La grande majorité des échantillons de grippe recueillis étaient A(H3N2) – un sous-type apparu pour la première fois en 1968 (note personnelle : grippe de Honk Kong, pandémie de niveau 2/5 -1-4 millions de morts - Covid: niveau 5) et devenu endémique depuis. Les vaccins sont notoirement moins efficaces contre le A(H3N2) que contre les autres sous-types, en partie parce que ce sous-type a tendance à subir des changements génétiques plus fréquents : alors que les scientifiques propagent le virus pour fabriquer un vaccin, ce sous-type de virus a tendance à muter d'une manière qui rend plus fréquent ses protéines de surface différentes de celles contre lesquelles le vaccin vise à protéger. Les chercheurs étudient les moyens de rendre les vaccins A(H3N2) plus efficaces.

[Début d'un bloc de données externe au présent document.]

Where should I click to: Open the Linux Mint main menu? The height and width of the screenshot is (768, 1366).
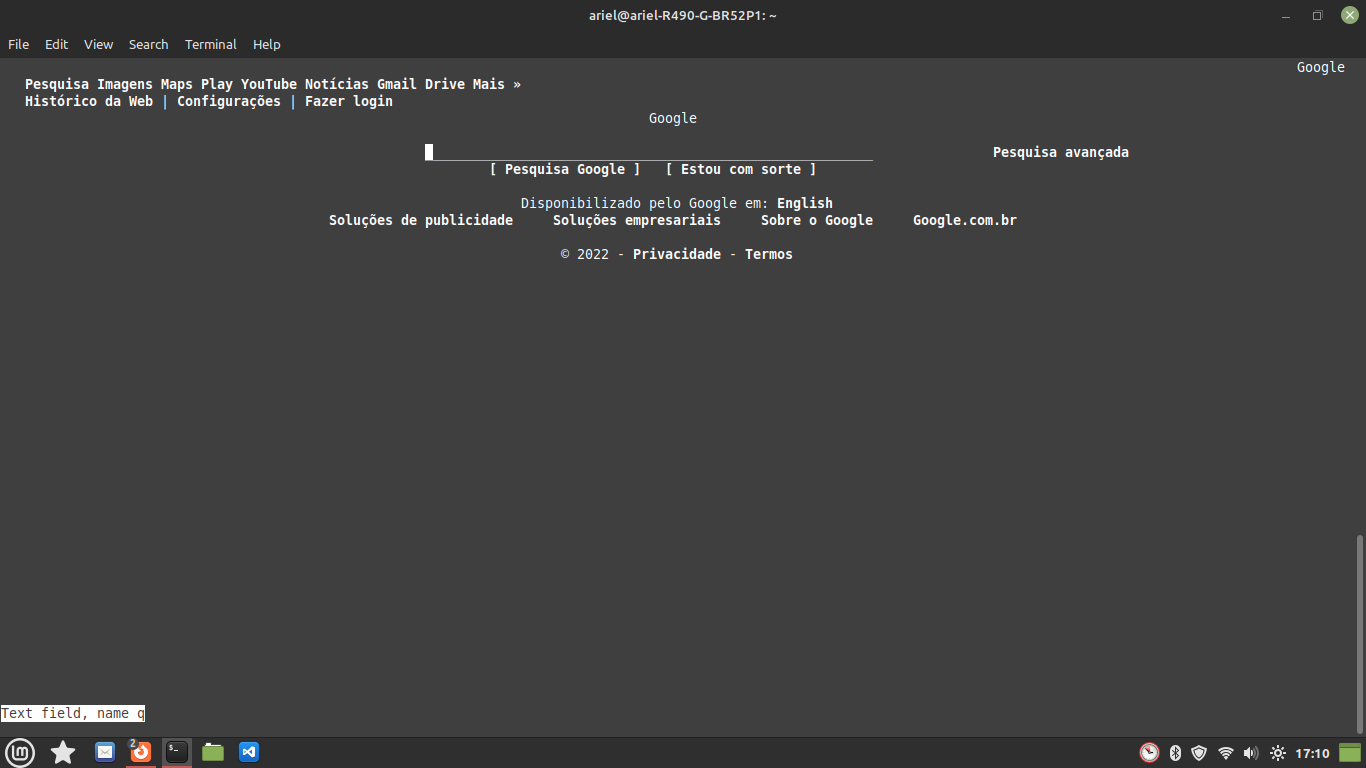[x=20, y=752]
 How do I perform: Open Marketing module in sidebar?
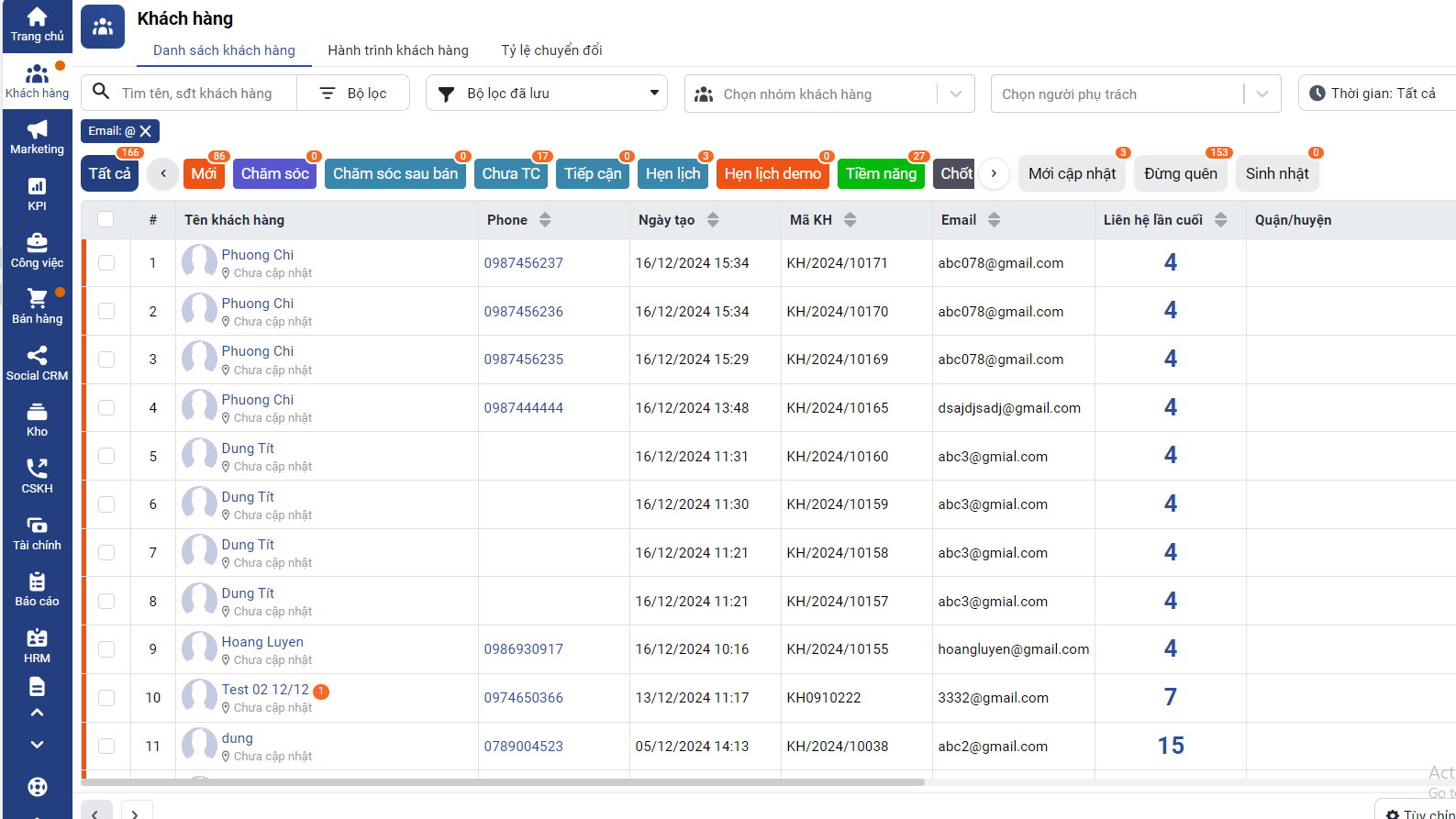[37, 137]
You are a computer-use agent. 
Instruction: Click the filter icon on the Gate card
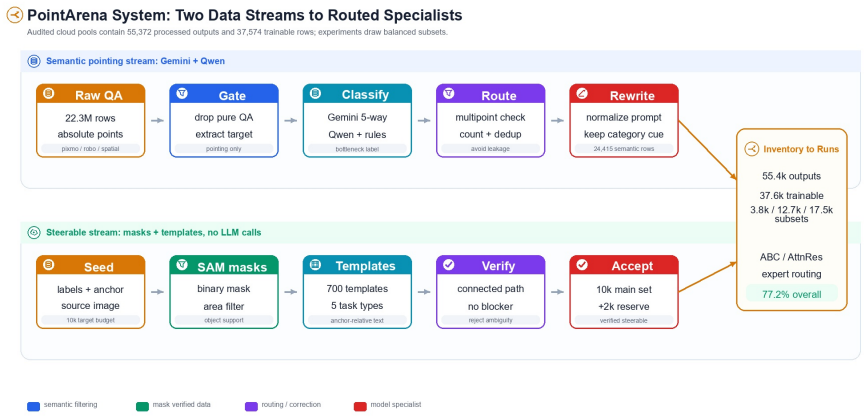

A(H3N2) est également plus grave que les autres souches courantes : il a causé plus de deux fois plus d'hospitalisations au cours des six dernières saisons grippales qu'un autre sous-type courant, A(H1N1), qui a provoqué la pandémie de "grippe porcine" de 2009. La saison de la grippe américaine 2017-2018 – la pire du pays depuis plus d'une décennie – a également été dominée par A(H3N2). Cela a entraîné 710 000 hospitalisations et 52 000 décès aux États-Unis, dont plus de 500 enfants.

Les Centers for Disease Control and Prevention (CDC) des États-Unis estiment qu'il y a eu 7 300 à 21 000 décès dus à la grippe dans le pays jusqu'à présent cette saison-ci, avec 21 décès pédiatriques signalés. Personne ne sait comment ces chiffres vont augmenter.

Au cours de la saison de la grippe hivernale australienne de 2022 – qui donne une idée précoce de la façon dont la saison de l'hémisphère nord pourrait se dérouler – la maladie a commencé fort, avec une dominante A (H3N2), mais s'est ensuite essoufflée. « Au début de l'hiver, on parlait beaucoup du fait qu'il s'agissait de la pire saison grippale jamais enregistrée », explique Ware. Puis, après une poussée de vaccination, "les cas ont quasiment disparu dans la seconde moitié de l'hiver". Bien que les cas de grippe en Australie aient culminé plus tôt et plus haut en 2022 que la moyenne sur 5 ans, les hospitalisations étaient inférieures à celles des années pré-pandémiques.